Oh yeah, and Doc Holliday is in town again, and Matt doesn't like that, either. Holliday's a troublemaker, and while Matt can't jail him he wants to run Holliday out of town. He doesn't do it because he's an ailing man, being cared for by Big Nose Kate at the Dodge House.
And of course a terrible rainstorm has been pummeling the Kansas plains for days, making travel difficult and violence a "mighty uncertain thing."
Another fun read in the series, hate that I finished them all, but will definitely look up more from West. He packs these with a ton of action and problems for Marshal Dillon to solve. This time Dillon has an old acquaintance, who once saved his life but is now a killer, come to Dodge to get Dillon's help against 20 plus gun fighters lead by two named killers. Dillon feels obligated and that puts him and the whole town in danger. Plus you have a crazy Englishman, who no one knows, but is a master with a gun.
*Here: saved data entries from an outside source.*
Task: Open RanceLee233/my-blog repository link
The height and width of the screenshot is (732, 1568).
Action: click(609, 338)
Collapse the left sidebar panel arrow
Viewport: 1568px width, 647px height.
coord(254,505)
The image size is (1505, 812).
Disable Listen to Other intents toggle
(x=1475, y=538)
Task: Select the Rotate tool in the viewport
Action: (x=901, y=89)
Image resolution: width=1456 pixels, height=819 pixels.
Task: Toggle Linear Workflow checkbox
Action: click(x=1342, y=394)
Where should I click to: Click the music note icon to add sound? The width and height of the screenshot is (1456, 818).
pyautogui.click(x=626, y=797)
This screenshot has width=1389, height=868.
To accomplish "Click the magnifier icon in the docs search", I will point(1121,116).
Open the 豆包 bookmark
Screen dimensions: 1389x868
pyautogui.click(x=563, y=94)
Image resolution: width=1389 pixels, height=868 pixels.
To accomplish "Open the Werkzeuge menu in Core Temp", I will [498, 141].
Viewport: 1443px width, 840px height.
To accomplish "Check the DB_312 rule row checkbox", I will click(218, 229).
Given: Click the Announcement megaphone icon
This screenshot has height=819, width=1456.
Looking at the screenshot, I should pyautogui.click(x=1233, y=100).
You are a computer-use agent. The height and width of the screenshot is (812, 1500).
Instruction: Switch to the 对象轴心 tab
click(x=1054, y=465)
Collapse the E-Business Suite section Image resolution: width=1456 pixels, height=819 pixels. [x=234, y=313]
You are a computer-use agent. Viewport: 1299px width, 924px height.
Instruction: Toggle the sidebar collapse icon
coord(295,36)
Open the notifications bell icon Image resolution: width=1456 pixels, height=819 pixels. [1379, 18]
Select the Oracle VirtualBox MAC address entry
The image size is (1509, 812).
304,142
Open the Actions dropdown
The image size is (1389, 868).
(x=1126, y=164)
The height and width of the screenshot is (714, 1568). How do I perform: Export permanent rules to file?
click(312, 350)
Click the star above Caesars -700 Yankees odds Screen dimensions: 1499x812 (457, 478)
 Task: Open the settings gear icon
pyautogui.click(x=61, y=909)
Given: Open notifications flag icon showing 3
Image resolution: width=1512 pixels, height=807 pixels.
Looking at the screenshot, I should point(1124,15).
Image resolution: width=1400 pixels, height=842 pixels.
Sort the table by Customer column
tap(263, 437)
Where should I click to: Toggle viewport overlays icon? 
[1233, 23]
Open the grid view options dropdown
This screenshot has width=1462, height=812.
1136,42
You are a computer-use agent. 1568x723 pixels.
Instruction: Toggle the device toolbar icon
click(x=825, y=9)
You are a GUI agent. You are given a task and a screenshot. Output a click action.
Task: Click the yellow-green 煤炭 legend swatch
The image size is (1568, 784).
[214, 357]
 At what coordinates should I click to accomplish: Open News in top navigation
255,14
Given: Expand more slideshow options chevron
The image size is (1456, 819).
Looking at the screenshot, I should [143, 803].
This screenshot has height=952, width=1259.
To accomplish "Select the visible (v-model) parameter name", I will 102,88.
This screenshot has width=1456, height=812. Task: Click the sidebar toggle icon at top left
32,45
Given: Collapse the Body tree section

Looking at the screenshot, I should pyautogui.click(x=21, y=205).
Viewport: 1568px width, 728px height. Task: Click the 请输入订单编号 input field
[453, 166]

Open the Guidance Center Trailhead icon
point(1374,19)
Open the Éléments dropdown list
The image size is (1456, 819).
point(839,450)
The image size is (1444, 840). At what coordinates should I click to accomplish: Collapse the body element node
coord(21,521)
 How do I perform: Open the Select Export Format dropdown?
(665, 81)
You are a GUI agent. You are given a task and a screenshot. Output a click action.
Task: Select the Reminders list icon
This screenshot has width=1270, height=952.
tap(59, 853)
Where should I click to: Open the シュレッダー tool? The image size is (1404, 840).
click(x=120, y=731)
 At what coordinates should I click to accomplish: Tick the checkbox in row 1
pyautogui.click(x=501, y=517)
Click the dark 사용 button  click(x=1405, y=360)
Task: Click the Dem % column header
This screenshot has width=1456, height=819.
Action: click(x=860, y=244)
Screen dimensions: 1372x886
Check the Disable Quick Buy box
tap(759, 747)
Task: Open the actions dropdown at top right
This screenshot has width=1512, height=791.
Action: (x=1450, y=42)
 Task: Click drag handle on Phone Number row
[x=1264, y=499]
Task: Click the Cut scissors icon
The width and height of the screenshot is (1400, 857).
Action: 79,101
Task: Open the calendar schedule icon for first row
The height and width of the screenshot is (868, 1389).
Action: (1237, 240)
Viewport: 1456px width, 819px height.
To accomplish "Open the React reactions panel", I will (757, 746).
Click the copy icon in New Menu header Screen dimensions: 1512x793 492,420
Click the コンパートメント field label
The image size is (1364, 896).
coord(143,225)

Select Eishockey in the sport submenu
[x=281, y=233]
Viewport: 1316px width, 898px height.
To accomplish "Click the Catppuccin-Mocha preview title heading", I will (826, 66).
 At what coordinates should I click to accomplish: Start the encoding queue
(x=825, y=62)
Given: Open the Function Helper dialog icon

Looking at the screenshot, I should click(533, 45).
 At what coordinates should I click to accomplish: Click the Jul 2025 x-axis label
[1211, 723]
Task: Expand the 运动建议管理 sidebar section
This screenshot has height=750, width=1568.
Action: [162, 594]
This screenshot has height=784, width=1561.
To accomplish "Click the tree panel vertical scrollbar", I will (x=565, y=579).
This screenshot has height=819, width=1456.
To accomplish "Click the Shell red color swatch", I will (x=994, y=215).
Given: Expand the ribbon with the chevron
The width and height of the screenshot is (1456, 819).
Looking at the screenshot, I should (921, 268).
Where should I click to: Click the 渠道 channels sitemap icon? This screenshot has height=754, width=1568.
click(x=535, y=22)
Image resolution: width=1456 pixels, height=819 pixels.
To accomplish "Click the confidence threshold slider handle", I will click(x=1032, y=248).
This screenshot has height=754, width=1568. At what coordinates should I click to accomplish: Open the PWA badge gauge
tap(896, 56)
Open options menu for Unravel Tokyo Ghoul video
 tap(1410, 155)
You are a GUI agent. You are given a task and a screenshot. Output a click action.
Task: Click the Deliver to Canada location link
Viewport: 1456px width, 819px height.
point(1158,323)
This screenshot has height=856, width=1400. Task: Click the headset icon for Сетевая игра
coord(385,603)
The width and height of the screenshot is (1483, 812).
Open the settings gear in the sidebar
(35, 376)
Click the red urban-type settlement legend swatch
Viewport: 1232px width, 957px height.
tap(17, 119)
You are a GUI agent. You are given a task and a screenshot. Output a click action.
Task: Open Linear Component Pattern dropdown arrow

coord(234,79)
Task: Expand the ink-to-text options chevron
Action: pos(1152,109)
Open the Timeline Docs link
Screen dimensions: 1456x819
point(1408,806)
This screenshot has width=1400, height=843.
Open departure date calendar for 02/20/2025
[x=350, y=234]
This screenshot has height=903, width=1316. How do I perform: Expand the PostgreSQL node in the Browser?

All of this and Doc Holliday too.
This book is based on the CBS television show "Gunsmoke". The story takes place in Dodge City, Kansas, where Matt Dillion is the sheriff and is faced with three deadly gunmen. I could see James Arness as Matt Dillion and the entire crew of Miss Kitty, Festus and Doc Adams. A good portrayal of the Gunsmoke show.
Matt Dillon meets Doc Holliday! If you even slightly like westerns, who could resist that! The resolution of the story was a little quick and a lightning bolt saving Matt's life at just the right time was far-fetched but the journey thru the story was a good one.